* _Data for this exercise_:
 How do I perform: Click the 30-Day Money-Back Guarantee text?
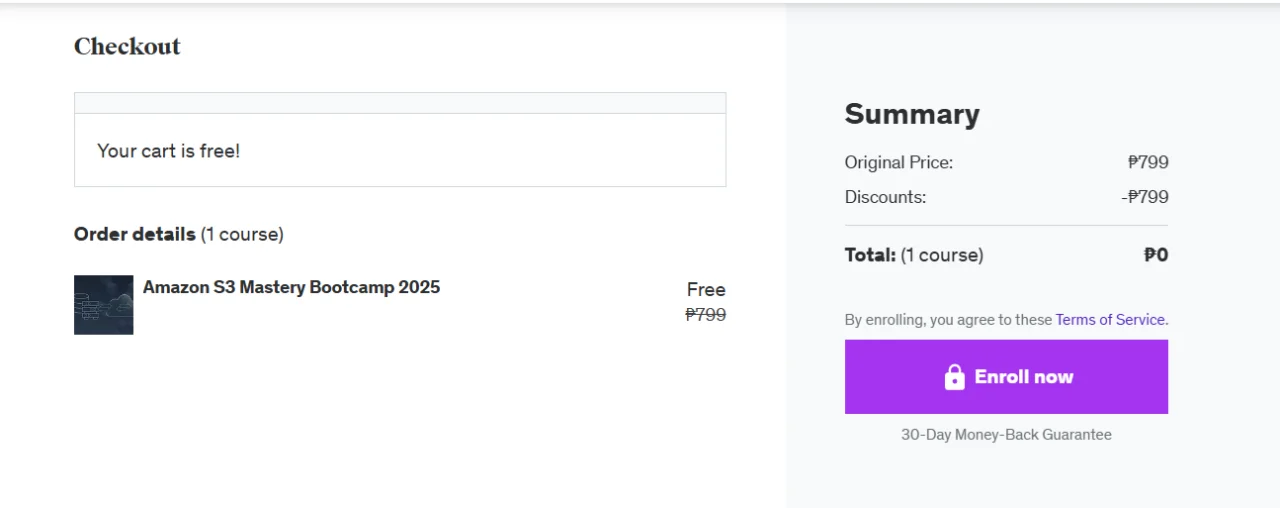click(x=1006, y=435)
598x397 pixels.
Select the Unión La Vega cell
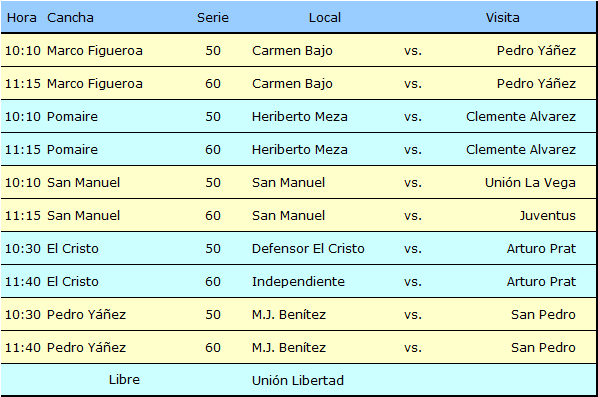530,182
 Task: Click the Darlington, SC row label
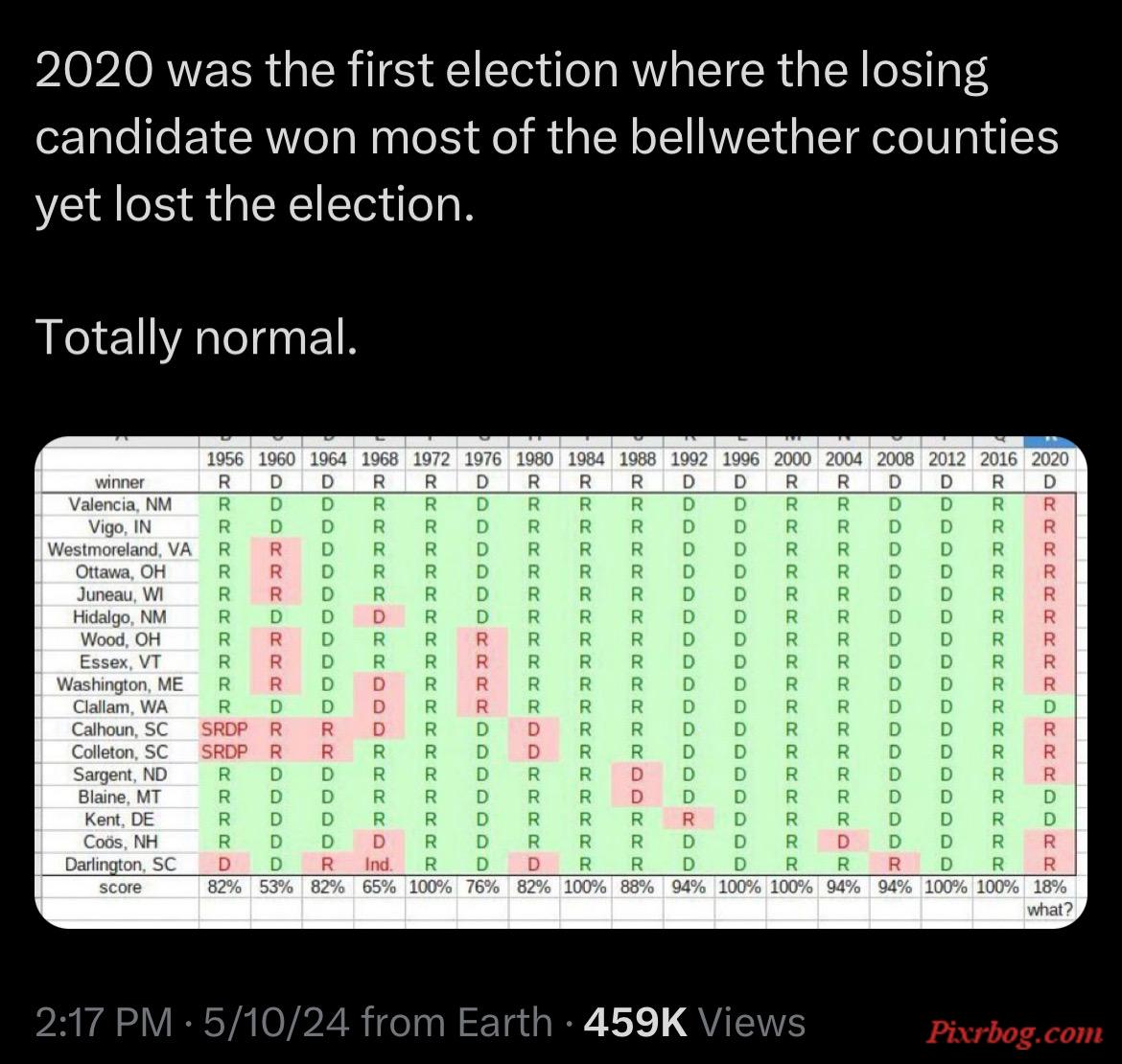tap(120, 864)
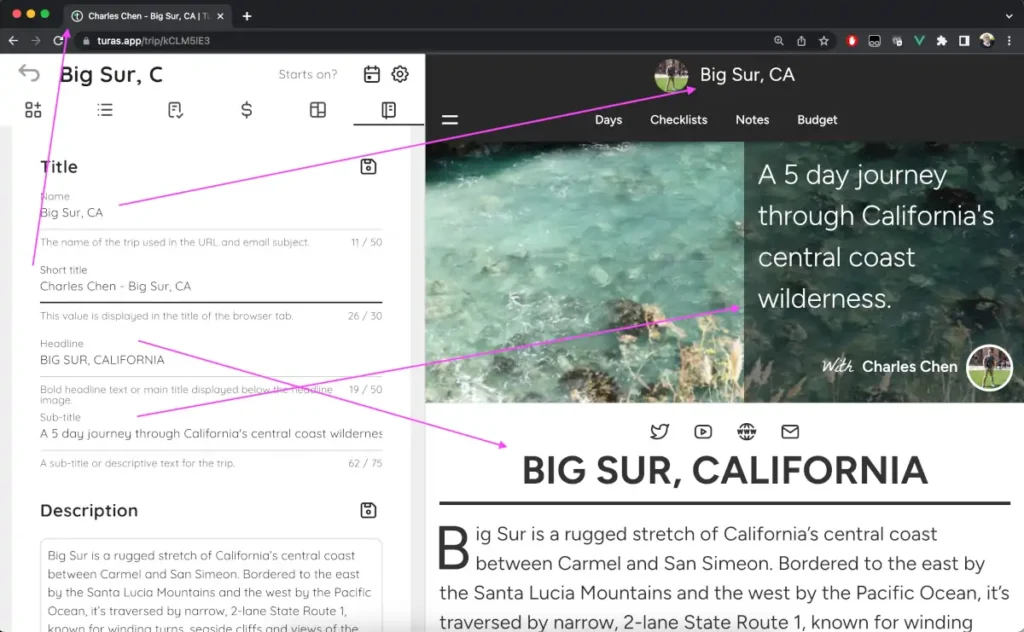The image size is (1024, 632).
Task: Select the add-widgets grid icon tab
Action: pos(33,110)
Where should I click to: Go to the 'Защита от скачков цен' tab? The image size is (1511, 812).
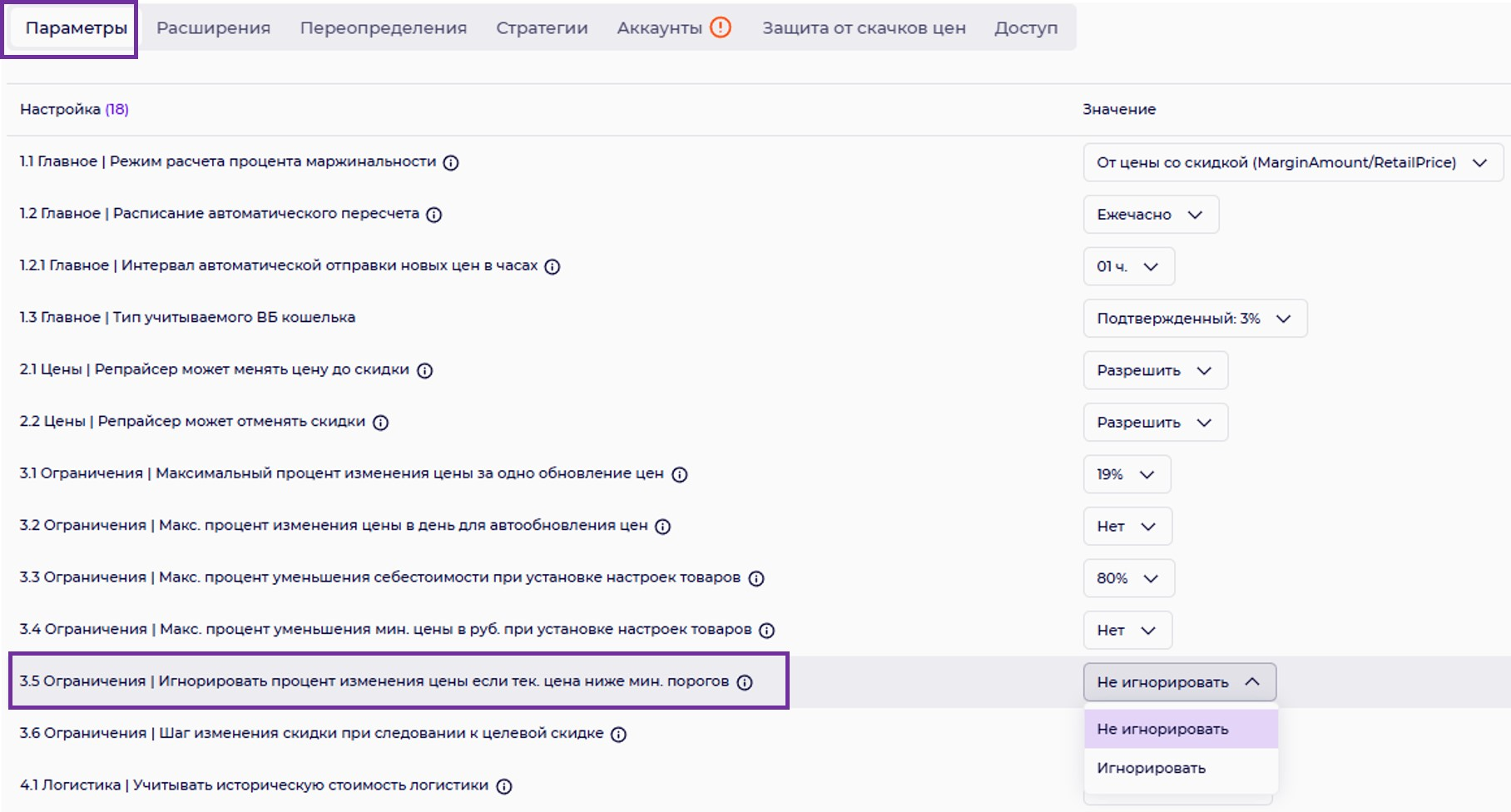(x=864, y=28)
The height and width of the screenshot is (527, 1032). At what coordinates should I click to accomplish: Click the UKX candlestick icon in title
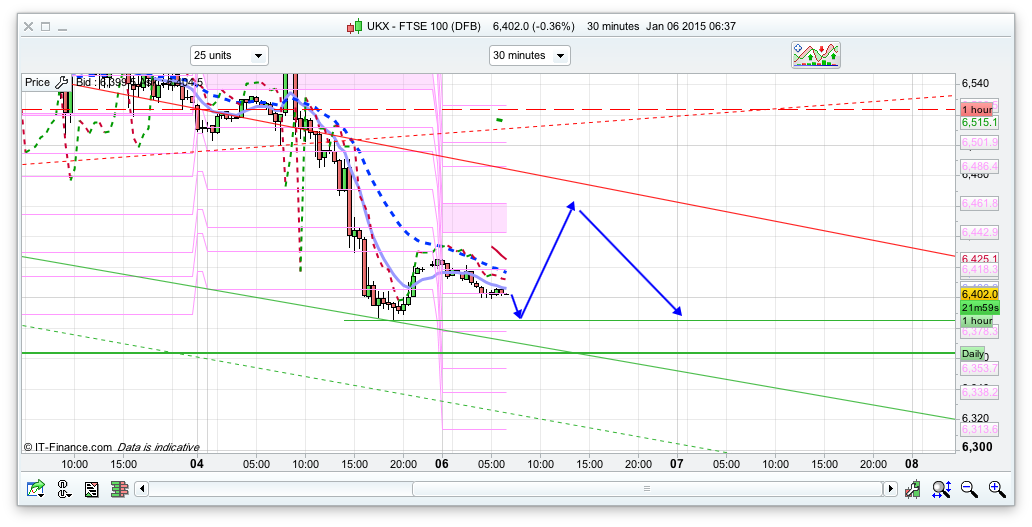[x=353, y=26]
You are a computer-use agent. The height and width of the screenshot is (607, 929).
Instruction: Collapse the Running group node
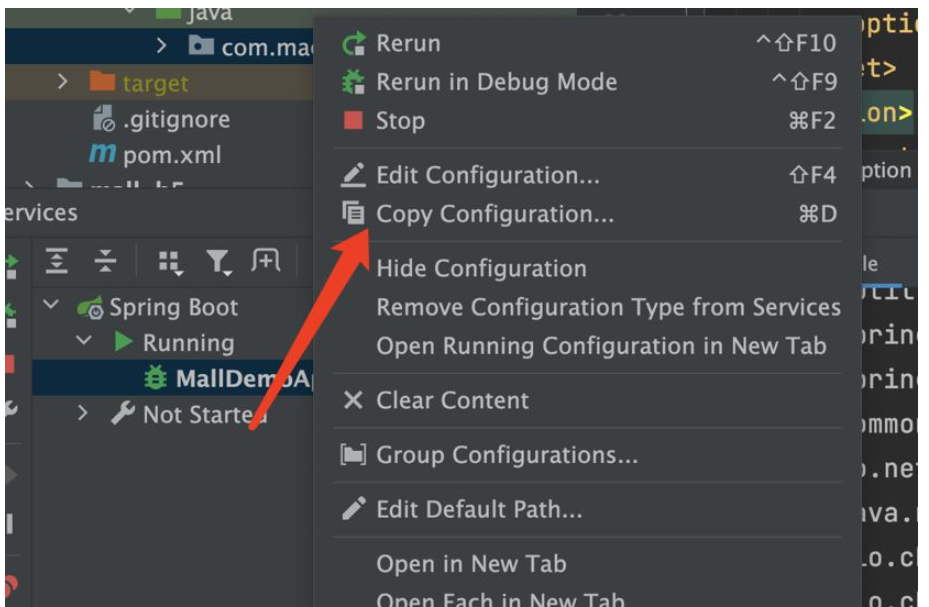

* _Exercise_:
Please set down the lines above word for word and leave out the pictures.

* _Exercise answer_:
 How do I perform: Click the 30-Day Money-Back Guarantee text?
click(x=1006, y=435)
598x397 pixels.
Select the Unión La Vega cell
530,182
 Task: Click the Darlington, SC row label
tap(120, 864)
The image size is (1024, 632).
Task: Select the add-widgets grid icon tab
Action: pos(33,110)
Where should I click to: Go to the 'Защита от скачков цен' tab? The image size is (1511, 812).
(x=864, y=28)
The height and width of the screenshot is (527, 1032). At what coordinates should I click to accomplish: Click the UKX candlestick icon in title
[x=353, y=26]
You are a computer-use agent. The height and width of the screenshot is (607, 929).
Instruction: Collapse the Running group node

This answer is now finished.